It's day three at the new gig and I really appreciate the opportunity to roll with big oil. There is a lot to learn and even more to do in the role I was given. I should excel in that position once I get my bearings and start floating my own boat. Thing is, do I really deserve to be there feeling the way I do?

Me dropping everything (art included) to come to Texas is really hitting me hard right now. It's about 90 days in and I'm starting to really get uncomfortable to the point of going stir crazy if it wasn't for this job. I miss all of the little things about Chicago, Atlanta and Salt Lake City. The fact that I know folks in those places and could easily stroll into a pub, cafe or someone's place and have familiarity with the people, places and things that make these places special to me in some manner is one of the biggest things I miss badly.

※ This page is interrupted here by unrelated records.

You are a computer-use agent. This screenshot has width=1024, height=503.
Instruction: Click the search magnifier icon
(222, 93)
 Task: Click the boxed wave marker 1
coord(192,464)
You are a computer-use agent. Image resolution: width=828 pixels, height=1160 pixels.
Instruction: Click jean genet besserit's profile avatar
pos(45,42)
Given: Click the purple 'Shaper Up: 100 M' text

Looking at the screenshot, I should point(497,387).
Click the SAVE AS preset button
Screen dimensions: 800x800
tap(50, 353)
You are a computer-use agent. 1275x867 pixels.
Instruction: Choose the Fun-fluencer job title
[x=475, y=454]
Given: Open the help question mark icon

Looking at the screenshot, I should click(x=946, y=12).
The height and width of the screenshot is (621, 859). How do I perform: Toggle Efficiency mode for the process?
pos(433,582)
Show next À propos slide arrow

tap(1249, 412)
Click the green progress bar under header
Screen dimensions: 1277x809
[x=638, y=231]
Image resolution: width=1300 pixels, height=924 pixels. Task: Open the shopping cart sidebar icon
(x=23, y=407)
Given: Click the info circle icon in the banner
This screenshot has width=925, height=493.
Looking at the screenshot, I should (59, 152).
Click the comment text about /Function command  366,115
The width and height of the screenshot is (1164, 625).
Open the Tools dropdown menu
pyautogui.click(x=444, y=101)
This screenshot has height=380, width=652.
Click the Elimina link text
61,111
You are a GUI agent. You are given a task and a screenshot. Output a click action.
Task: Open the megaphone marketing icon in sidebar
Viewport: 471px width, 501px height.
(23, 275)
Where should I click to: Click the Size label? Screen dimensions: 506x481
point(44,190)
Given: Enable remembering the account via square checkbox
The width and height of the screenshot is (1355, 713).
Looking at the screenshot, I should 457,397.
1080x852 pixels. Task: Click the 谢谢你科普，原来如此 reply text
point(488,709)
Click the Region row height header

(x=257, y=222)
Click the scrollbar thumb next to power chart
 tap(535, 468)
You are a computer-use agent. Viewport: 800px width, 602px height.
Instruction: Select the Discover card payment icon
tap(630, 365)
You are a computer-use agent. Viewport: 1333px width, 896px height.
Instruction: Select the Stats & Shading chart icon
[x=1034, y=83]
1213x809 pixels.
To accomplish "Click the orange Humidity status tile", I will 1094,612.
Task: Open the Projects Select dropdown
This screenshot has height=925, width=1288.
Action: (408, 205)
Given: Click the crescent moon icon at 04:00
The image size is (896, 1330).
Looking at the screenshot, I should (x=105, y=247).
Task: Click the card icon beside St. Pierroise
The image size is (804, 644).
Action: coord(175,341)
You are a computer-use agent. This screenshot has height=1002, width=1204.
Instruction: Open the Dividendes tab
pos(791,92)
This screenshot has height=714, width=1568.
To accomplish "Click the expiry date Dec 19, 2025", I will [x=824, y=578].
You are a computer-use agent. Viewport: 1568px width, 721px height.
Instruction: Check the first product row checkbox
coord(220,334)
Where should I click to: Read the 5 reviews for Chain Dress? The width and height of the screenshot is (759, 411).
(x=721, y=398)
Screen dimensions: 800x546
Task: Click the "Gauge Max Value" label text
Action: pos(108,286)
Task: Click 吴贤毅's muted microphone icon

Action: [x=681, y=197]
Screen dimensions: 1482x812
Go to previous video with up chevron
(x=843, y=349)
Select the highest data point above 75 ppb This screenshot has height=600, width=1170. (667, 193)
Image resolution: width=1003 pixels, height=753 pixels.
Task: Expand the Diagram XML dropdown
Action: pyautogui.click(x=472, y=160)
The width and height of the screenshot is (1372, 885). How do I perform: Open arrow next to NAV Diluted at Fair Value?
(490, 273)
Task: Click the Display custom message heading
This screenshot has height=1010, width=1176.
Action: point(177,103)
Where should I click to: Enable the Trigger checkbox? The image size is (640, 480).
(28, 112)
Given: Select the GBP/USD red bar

I also miss my sibs, nieces and nephews
And my cats
And the few folks that I called friend
my ability to hang off the end of the bar at Rannalli's in Chicago
andthe soup thingee and weird cappuccino at Java Monkey in Decatur
and eating breakfast with Pops
being in Al's basement, putting something together in the name of Hip Hop

I can't get any of that here, and I wish for the life of me that I could have five minutes in with any on of those things on my list above.

The summer begins and my guy Troy ain't calling me to go hang out til the crack of dawn's ass. It's going to be weird adjusting to being in Houston as a functional person, but I'll manage I suppose. As long as I can get my creative mojo back then I'll be able to do anything.

Have you seen my mojo?

7 comments:

Gallis said...

I think the question is perhaps not if I've seen your mojo, but if your mojo has seen me, and how much I need to pay it to keep quiet! LOL!

But seriously dude, just look at what you're contending with lately. A move, being away from all things familiar, a new job, illness.

Give your blessed self a break. You'll be ok. Just feel what you're feeling and recognize you've got a lot on your plate right now. Especially not feeling well. Everything else really falls away when your body is being tested.

I can really relate to you. My summer in NYC was the loneliest of my life for the very reasons you mention. I always remember my Mum's advice at the time which was to enjoy the adventure.

I was still lonely and depressed as all get out, but focusing on the positives I was getting out of the experience really helped me. I think you are doing that. You are always able to see the positive aspects of your situation and you will be ok. Roll with it. Get a nap if you need it.

I ain't been writing much either and have nowhere near your reasons. More like my brain just sayin' "Oh hell no."

nikki said...

your mojo is there, dude. really, it is. you wrote this entry looking for it and your mojo was what had you writing it in the first place.

Tasha said...

Your mojo isn't missing, it's lying dormant to give you a chance to catch up to yourself. Allow yourself the chance to experience the unsure feelings...it's necessary to become a fully functional soul.

Beana said...

Have you ever reached a point where you had so much to say, a whole lot of emotion to express but was stymied by some unseen force and wasn't up to task to fight back hard enough to get those things out?


YES YES YES!!!!

Don Tate II said...
This comment has been removed by the author.
Anonymous said...

You'll like Texas. I'm in Austin. You'll appreciate the creative environment.

NameLiar said...

Mojo is your life partner. It's in there somewhere just waiting to get out.